Congratulations Deepali! Your initiative and personal endeavour is remarkable. Wish you continued success in your journey.

Deepali Vandana
Jan 10
Jan 10

hello sujit,
Thank you so much reading my story and reaching to me. I will be definitely connecting with you as have seen your expertise and intervention theame.

Warmly

Charity Birla
Jan 10
Jan 10

Thanks for sharing. you are an example of a change maker. You courage is what every women needs to over come in every situation as we women fight for gender equality.

Deepali Vandana
Feb 02
Feb 02

Hi, Love this word.

Akshaya9
Jan 12
Jan 12

Hi Deepali,
Thank you for sharing your story and your achievements by helping the homeless young women.

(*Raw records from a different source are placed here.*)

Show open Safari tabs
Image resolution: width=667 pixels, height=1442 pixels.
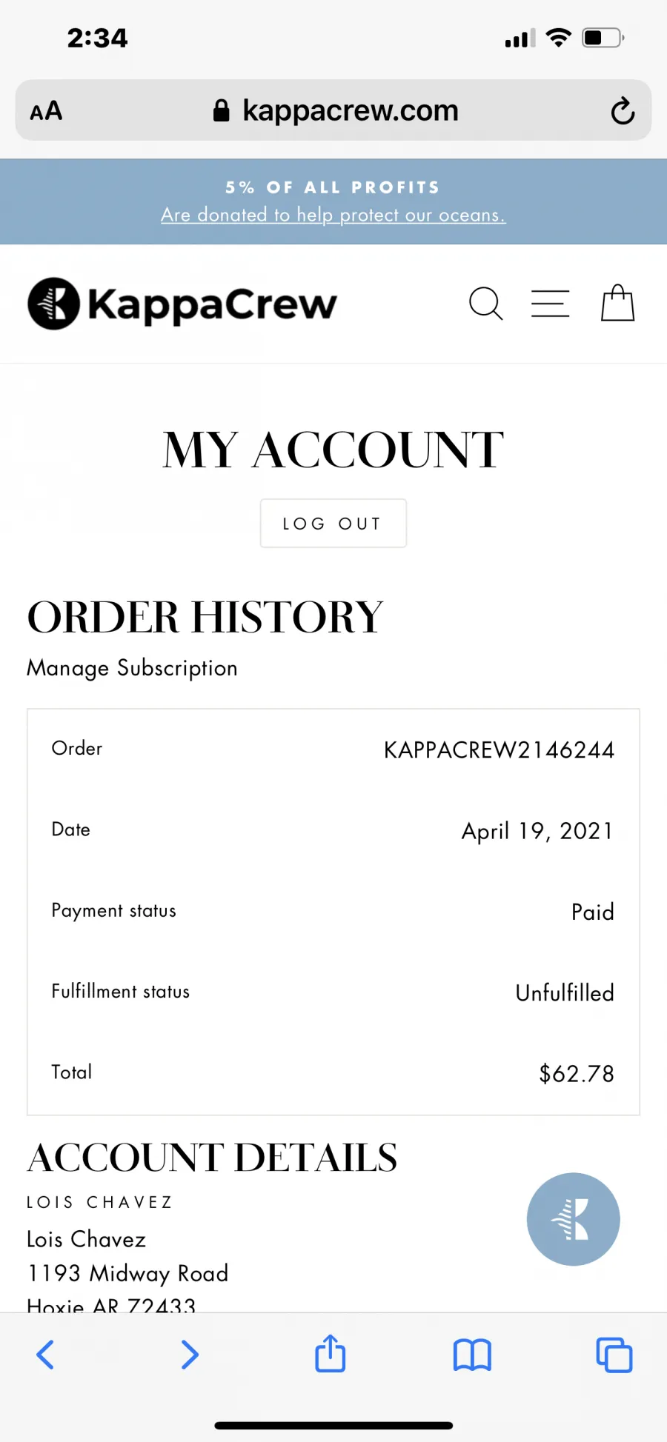(614, 1355)
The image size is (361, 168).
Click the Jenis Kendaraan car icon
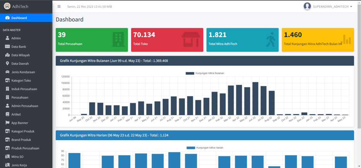[7, 72]
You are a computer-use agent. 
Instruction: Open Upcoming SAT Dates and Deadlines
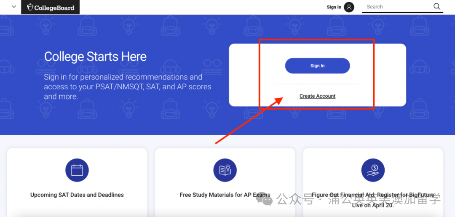(77, 195)
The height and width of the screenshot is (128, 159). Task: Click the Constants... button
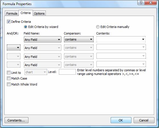pyautogui.click(x=16, y=120)
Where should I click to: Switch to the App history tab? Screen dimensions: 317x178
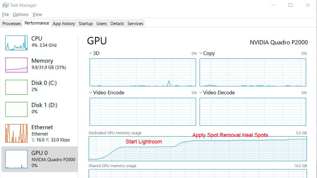[64, 23]
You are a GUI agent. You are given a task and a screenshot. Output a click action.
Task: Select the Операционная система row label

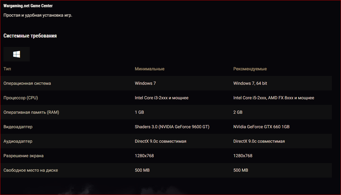tap(27, 83)
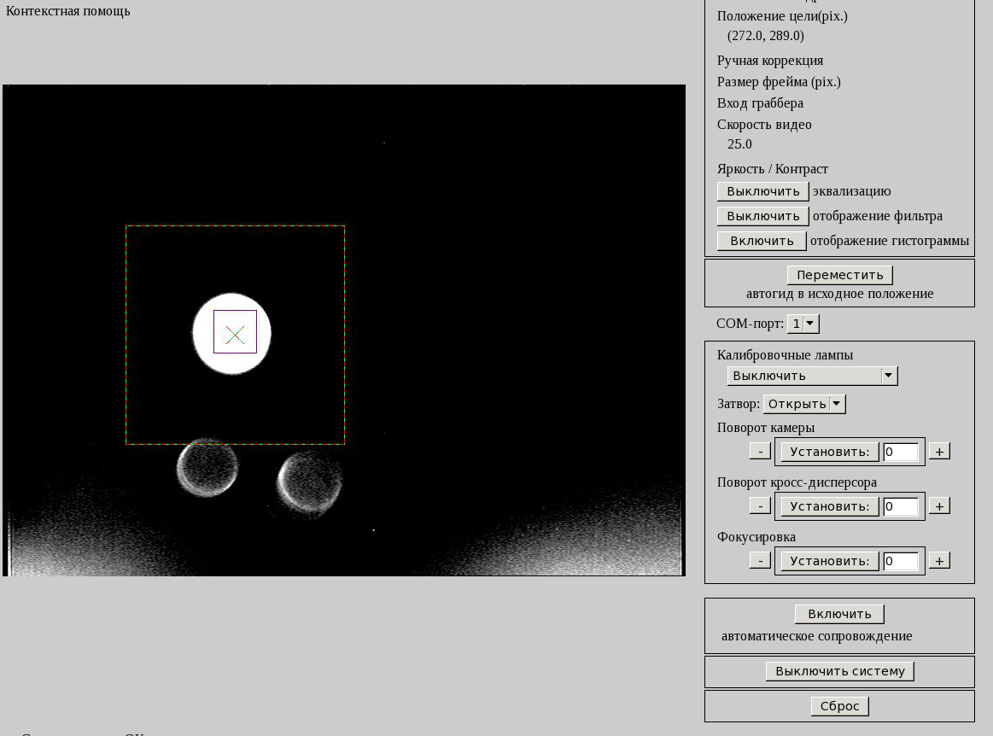Enable automatic tracking

839,613
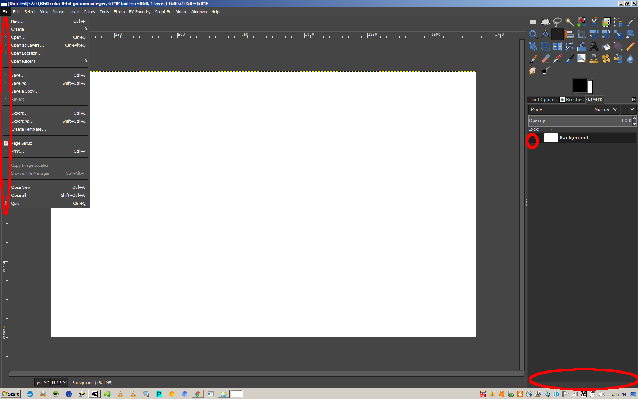The image size is (638, 399).
Task: Choose the Scissors Select tool
Action: pyautogui.click(x=594, y=22)
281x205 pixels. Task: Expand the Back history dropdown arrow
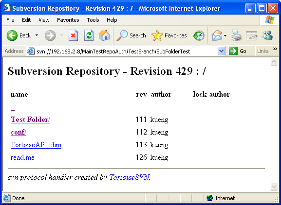37,35
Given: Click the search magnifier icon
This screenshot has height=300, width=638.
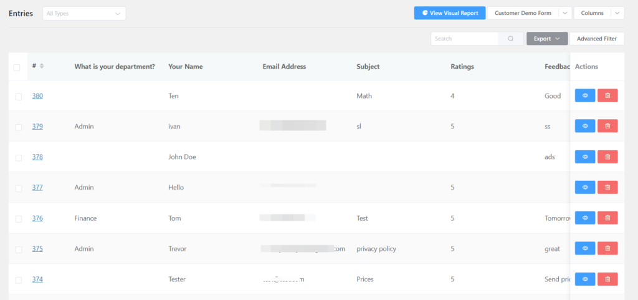Looking at the screenshot, I should (x=510, y=39).
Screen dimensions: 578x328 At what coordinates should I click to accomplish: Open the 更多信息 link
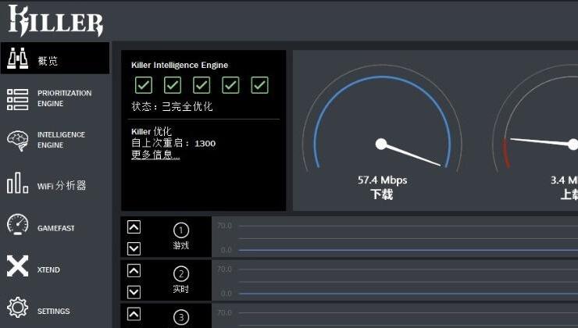point(155,155)
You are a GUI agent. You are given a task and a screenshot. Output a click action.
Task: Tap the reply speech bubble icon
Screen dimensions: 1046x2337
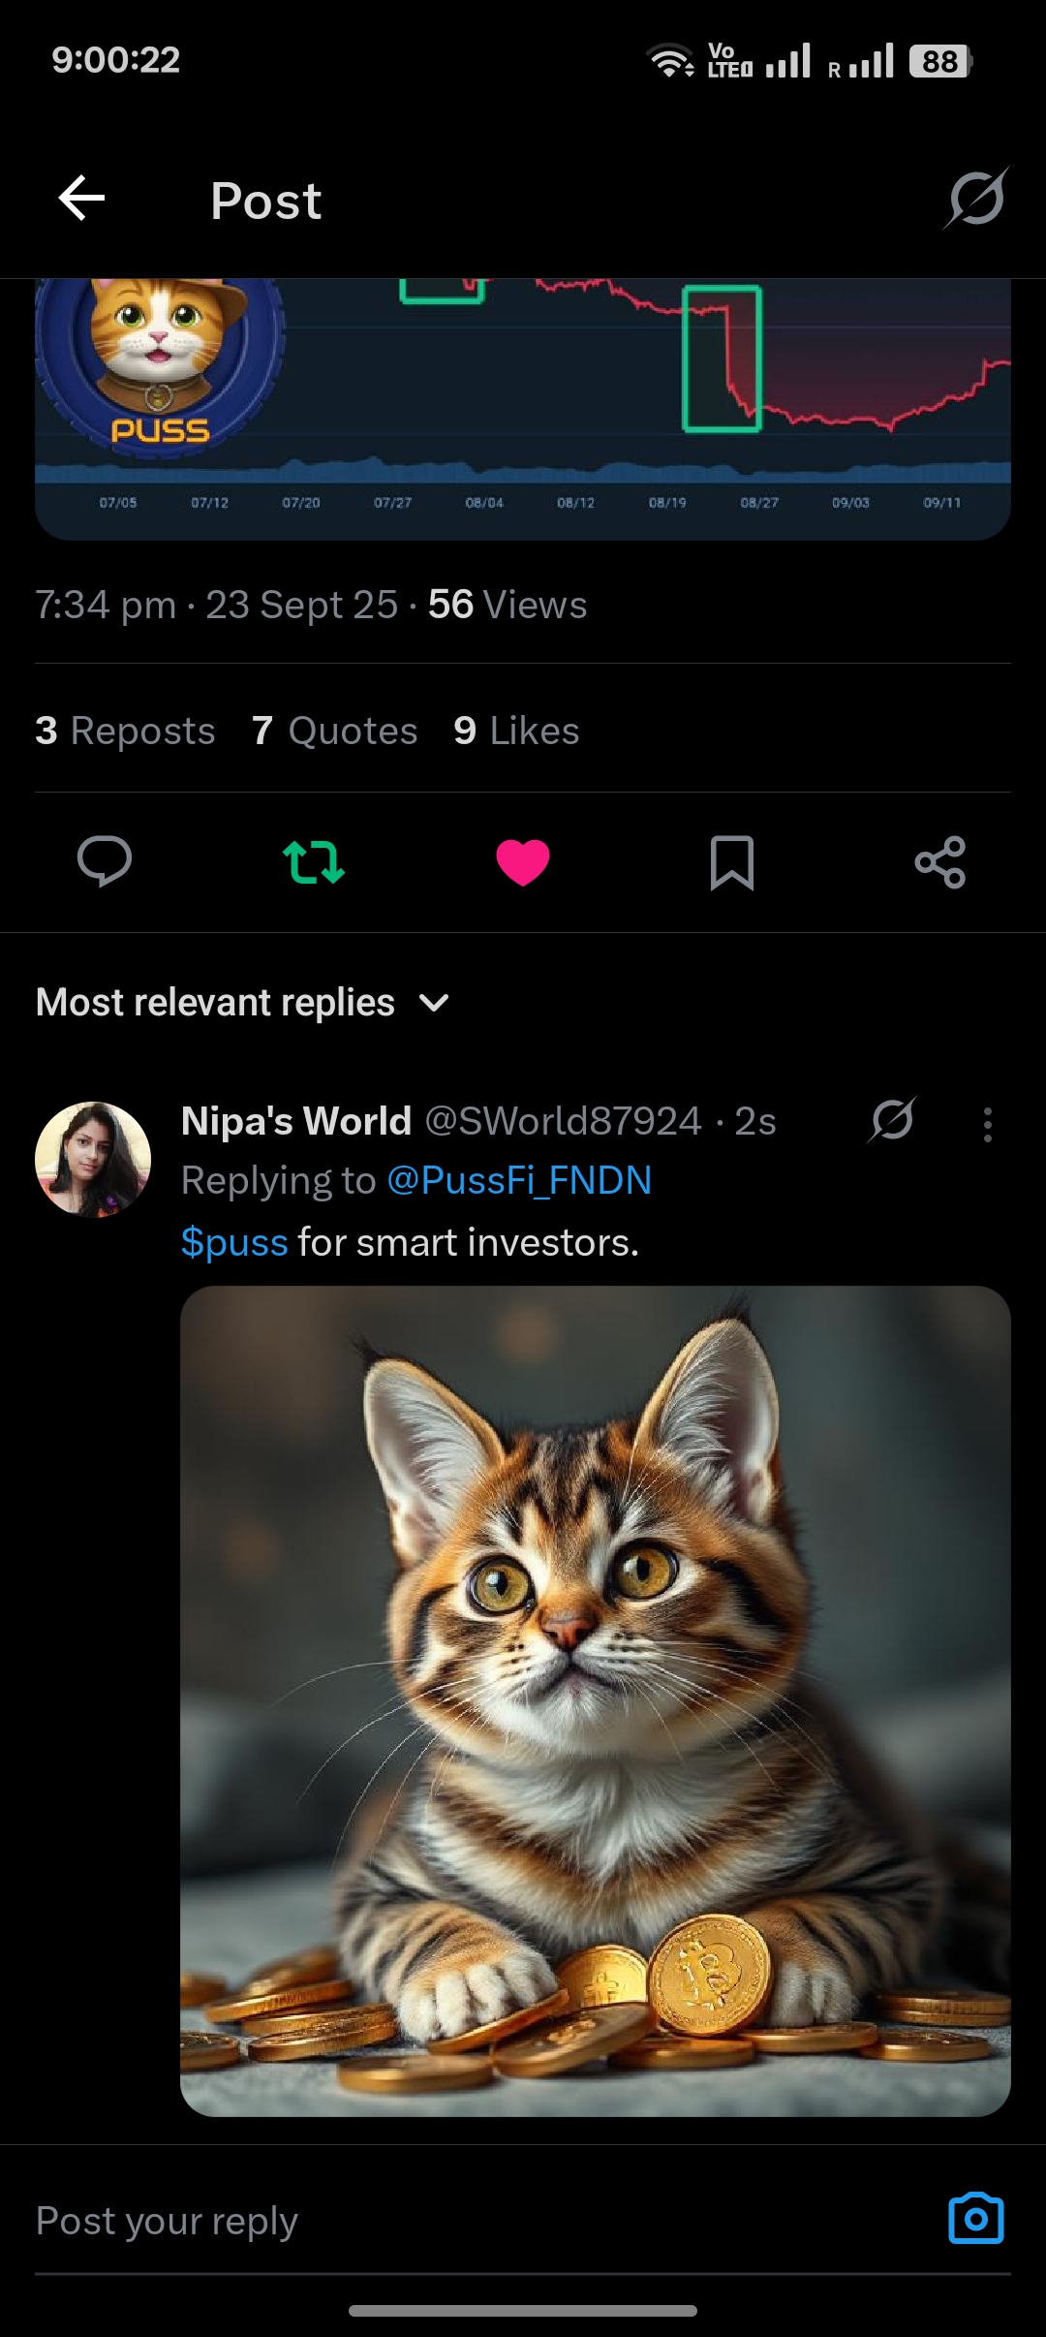click(105, 861)
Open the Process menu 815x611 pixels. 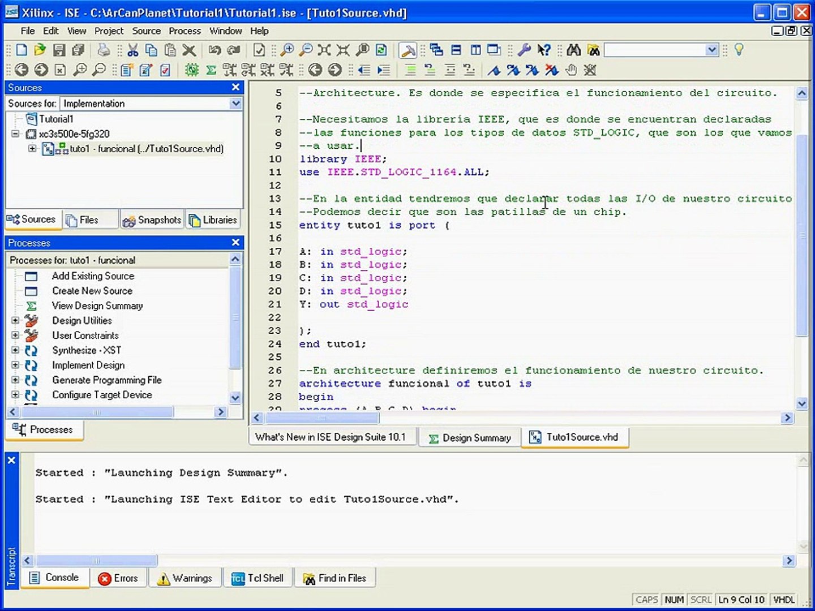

Congratulations for receiving the award as Mumbai Heroes and you deserved for that title. Keep up the good work. Hope you doing fine.

Have a nice day dear.

Deepali Vandana
Feb 02
Feb 02

Thank you Akshaya. Love to meet you here and looking more interaction with you.

Akshaya9
Feb 02
Feb 02

Your welcome dear

Best Regards

lizzymark
Jan 13
Jan 13

Weldon on the great job you are doing for India and women around you. I agree that setting policies alone is not enough but educating the society on the need to care for and treat women with love is needed too. Happy you are on the ten for change, hopeful you will gain the impact you desire for these women.

Deepali Vandana
Feb 02
Feb 02

Hey LIzzi, Thank you for this word and appreciation. Very happy to connect with all of you.